Das intrahepatische Cholangiokarzinom (ICC) entsteht innerhalb der Leber. Mit ein bis zwei Fällen pro 100.000 Einwohnern in Deutschland zählt das ICC zwar insgesamt zu den seltenen Erkrankungen, ist aber der zweithäufigste Leberkrebs. Der aggressive Gallengangtumor bleibt lange klinisch unauffällig, sodass er oft erst spät erkannt wird. Weil der Tumor zudem nur eingeschränkt auf Chemotherapie anspricht, haben Betroffene oft eine schlechte Prognose. Für einige Patientinnen und Patienten gibt es jedoch neben der „herkömmlichen“ Chemotherapie einen weiteren therapeutischen Ansatz. Bei ihnen liegen bestimmte genetische Veränderungen vor, die als „Krebstreiber“ die Tumorentwicklung fördern, die jedoch gleichzeitig auch Zielstrukturen für personalisierte Therapien darstellen. Aber auch bei diesen Betroffenen hat die maßgeschneiderte Präzisionsonkologie nicht in jedem Fall Erfolg. Warum das so ist und durch welche Strategien sich die Resistenz gegen die molekulare Behandlung überwinden lässt, hat eine Forschungsgruppe um Professor Dr. Arndt Vogel, leitender Oberarzt an der Klinik für Gastroenterologie, Hepatologie und Endokrinologie der Medizinischen Hochschule Hannover (MHH), und seine Kollegin Dr. Anna Saborowski untersucht.

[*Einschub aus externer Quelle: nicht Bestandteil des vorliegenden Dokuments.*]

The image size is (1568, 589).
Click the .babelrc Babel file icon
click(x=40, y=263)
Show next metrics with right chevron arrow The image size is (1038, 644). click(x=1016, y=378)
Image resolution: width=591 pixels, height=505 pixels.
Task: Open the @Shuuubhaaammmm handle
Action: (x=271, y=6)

Fusionspositive ICC-Patienten behandeln
Das therapeutische Ziel für die zielgerichtete Behandlung des Gallengangtumors trägt den Namen Fibroblasten-Wachstumsfaktor-Rezeptor-2 (fibroblast growth factor 2, FGFR2). Bei etwa 15 Prozent der Patientinnen und Patienten mit ICC ist FGFR2 aufgrund einer genetischen Fehlbildung mit anderen Genen sozusagen verschmolzen. Diese Fusionsumlagerungen führen zu einer dauerhaften Aktivierung von Signalwegen, die signifikant zum Tumorwachstum beitragen. „Wir können solche fusionspositiven ICC-Patienten durch genetische Tests am Tumormaterial zuverlässig identifizieren und mit Medikamenten behandeln, die FGFR2 blockieren“, erklärt Dr. Saborowski. Solche FGFR2-Inhibitoren sind beispielsweise in den USA bereits bei ICC-Patienten mit FGFR2-Fusion zugelassen, auch von der europäischen Zulassungsbehörde gibt es ein positives Votum, und es ist mit einer zeitnahen Zulassung zu rechnen.
Weitere genetische Veränderungen angeschaut
Ein durchgreifendes Therapieansprechen erreichen diese Medikamente jedoch nur bei 35 Prozent der Behandelten. „Um besser zu verstehen, welcher Tumor auf den Inhibitor anspricht oder resistent dagegen ist, haben wir uns weitere genetische Veränderungen bei den Patienten angeschaut“, erklärt die Medizinerin. Im Mausmodell haben die Wissenschaftlerinnen und Wissenschaftler Hinweise gefunden, dass weitere Gen-Mutationen das Ansprechen auf gezielte FGFR-Inhibitoren durchgreifend verändern können und so zu einem Versagen der Therapie führen.
Wirksamkeit soll überprüft werden
„Indem wir die genetischen Grundlagen der Tumorentwicklung aufklären, können wir mit Hilfe von Biomarkern die Patienten herausfinden, bei denen solche Begleitmutationen den Behandlungserfolg mit FGFR2-Inhibitoren verhindern, bzw. die Patienten identifizieren, für die die Therapie eine vielversprechende Option darstellt“, erklärt Professor Dr. Vogel. Eine Kombinationstherapie gegen diese Genveränderungen könnte die Krebszellen wieder anfällig für den FGFR2-Blocker machen und den Gallengangtumor stoppen. Die von der Forschungsgruppe entwickelten Konzepte müssen nun zunächst in weiteren präklinischen Tests bestätigt werden. Dann wollen die Forscher/-innen in einer klinischen Studie die Wirksamkeit an ICC-Patientinnen und -Patienten in Deutschland überprüfen.
Gajanan Kendre, Silke Marhenke, Georgina Lorz, et al.: The co‐mutational spectrum determines the therapeutic response in murine FGFR2 fusion‐driven cholangiocarcinoma. Hepatology, 2021, DOI: doi.org/10.1002/hep.31799.